All their motions were as stealthy as an Indian's, and the climax of the adventure was reached when they shed Wattie, climbed the garden wall, and looked in at the window of the keeper's cottage.
Tea was laid before a bright peat fire in the parlour, so Mrs. Macrae must be expecting company. It looked a very good tea, for there were scones and pancakes and shortbread and currant loaf and heather honey. Both boys suddenly felt famished at the sight.
"Mrs. Macrae always gives me a scone and honey," Peter bleated. "I'm hungry. I want one."
So did Bill. His soul longed for food, but he kept hold of his prudence. "We dare not show ourselves," he whispered. "But perhaps we might pinch a scone. It would not be stealing, for if Mrs. Macrae saw us she'd say, 'Come awa in, laddies, and get a jeely piece.' I'll give you a back, Shrimp, and in you get."
The window was opened, and Peter was hoisted through, falling with a bang on a patchwork rug. But he never reached the table, for at that moment the parlour door opened and someone entered.
After that things happened fast. Peter, urged by Bill's anguished whisper, turned back to the window and was hauled through by the scruff of the neck. A woman's voice was heard crying—"Mercy on us, it's the bairns!" as the culprits darted into the shelter of the gooseberry bushes.
Bill realised that there was no safety in the garden, so he dragged Peter over the wall by the way they had come, thereby seriously damaging a pear tree. But they had been observed, and, as they scrambled out of a rose bed, they heard cries, and saw Mrs. Macrae appearing round the end of the wall, having come through the stable-yard. Also a figure, which looked like Angus the river gillie, was running from the same direction.
There was nothing for it but to go. Bill seized Peter with one hand and the stick with the other and spoke the words, with Angus not six yards away.... As he looked once more at the familiar beech boles, his ears were still filled with the cries of an excited woman and the frenzied barking of Wattie the collie.
The two boys, very warm and flustered, and rather scratched about the hands and legs, confronted their father and mother and their sister Barbara, who was eighteen and very proud.
"Hullo, hullo!" they heard their father say. "I thought you were hiding somewhere hereabouts. You young rascals know how to take cover, for you seemed to spring out of the ground. You look as if you had been playing football. Better walk home with us and cool down.... Bless my soul, Peter, what's that you have got? It's bog myrtle! Where on earth did you find it? I have never seen it before in Oxfordshire!"
Then Barbara raised a ladylike voice. "Oh, Mummie, look at the mess they've made of themselves! They've been among the brambles. Peter has two holes in his stocking. Just look at Bill's hands!" And she wrinkled her finical nose and sniffed.
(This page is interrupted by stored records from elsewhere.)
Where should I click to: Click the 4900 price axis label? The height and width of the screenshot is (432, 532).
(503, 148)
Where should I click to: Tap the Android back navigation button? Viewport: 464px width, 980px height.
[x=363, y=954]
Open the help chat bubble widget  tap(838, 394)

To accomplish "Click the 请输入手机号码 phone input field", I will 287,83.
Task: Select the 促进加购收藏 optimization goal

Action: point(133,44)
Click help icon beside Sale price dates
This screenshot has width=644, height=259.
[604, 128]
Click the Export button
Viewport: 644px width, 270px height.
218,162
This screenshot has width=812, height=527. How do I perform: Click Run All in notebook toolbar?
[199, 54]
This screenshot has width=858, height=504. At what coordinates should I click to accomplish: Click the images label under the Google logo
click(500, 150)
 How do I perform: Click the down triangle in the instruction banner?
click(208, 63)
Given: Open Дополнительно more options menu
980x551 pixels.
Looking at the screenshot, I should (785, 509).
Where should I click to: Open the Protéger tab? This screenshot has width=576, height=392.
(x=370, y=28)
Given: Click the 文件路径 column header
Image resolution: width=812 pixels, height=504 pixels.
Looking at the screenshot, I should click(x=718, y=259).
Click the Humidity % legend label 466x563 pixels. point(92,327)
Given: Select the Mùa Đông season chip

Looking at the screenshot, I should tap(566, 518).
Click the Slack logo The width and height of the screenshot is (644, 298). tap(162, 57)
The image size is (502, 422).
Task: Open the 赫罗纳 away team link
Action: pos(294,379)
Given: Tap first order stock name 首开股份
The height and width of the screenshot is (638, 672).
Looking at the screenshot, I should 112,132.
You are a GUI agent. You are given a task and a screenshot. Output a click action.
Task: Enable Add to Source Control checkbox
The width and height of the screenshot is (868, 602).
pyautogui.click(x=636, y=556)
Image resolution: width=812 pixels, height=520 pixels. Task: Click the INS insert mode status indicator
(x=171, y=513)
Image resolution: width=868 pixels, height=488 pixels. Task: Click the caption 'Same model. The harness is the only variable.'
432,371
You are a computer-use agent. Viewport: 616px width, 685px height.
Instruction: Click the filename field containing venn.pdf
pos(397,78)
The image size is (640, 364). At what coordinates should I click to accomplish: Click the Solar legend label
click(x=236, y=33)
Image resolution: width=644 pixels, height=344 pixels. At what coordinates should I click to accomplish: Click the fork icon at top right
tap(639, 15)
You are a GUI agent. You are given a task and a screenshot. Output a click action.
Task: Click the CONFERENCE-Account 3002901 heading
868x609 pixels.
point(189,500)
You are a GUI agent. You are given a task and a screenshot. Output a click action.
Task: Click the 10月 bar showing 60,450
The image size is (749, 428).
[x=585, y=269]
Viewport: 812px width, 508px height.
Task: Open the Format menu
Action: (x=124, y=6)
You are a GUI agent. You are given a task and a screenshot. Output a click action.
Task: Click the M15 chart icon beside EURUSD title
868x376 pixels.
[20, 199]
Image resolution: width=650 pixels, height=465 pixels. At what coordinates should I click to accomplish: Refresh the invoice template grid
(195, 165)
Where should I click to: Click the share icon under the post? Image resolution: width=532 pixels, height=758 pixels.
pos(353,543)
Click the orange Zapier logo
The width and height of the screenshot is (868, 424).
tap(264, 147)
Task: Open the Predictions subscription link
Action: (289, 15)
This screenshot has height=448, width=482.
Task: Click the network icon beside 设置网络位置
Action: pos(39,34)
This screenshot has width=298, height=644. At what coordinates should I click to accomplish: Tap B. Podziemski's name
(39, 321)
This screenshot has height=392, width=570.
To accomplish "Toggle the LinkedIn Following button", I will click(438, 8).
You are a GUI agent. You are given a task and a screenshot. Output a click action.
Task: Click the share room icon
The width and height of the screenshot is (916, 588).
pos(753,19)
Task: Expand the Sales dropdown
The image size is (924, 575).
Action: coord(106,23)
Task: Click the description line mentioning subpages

Bill kept a diplomatic silence, and Peter, usually garrulous, did the same, for his small wrist was in his brother's savage clutch.
Then Barbara bethought herself of Catsbane. "Where's my dog?" she cried. "You know he started out with you. You wretched boys have lost him!"
There was a great hunt for Catsbane, but of course he could not be found. "I know where he is," said Barbara bitterly. "He's gone down to Johnson's farm and has probably by this time killed twenty chickens. Or he's at the badger's earth in Yewbarrow wood."
Bill's desperate grip only just prevented Peter from laughing.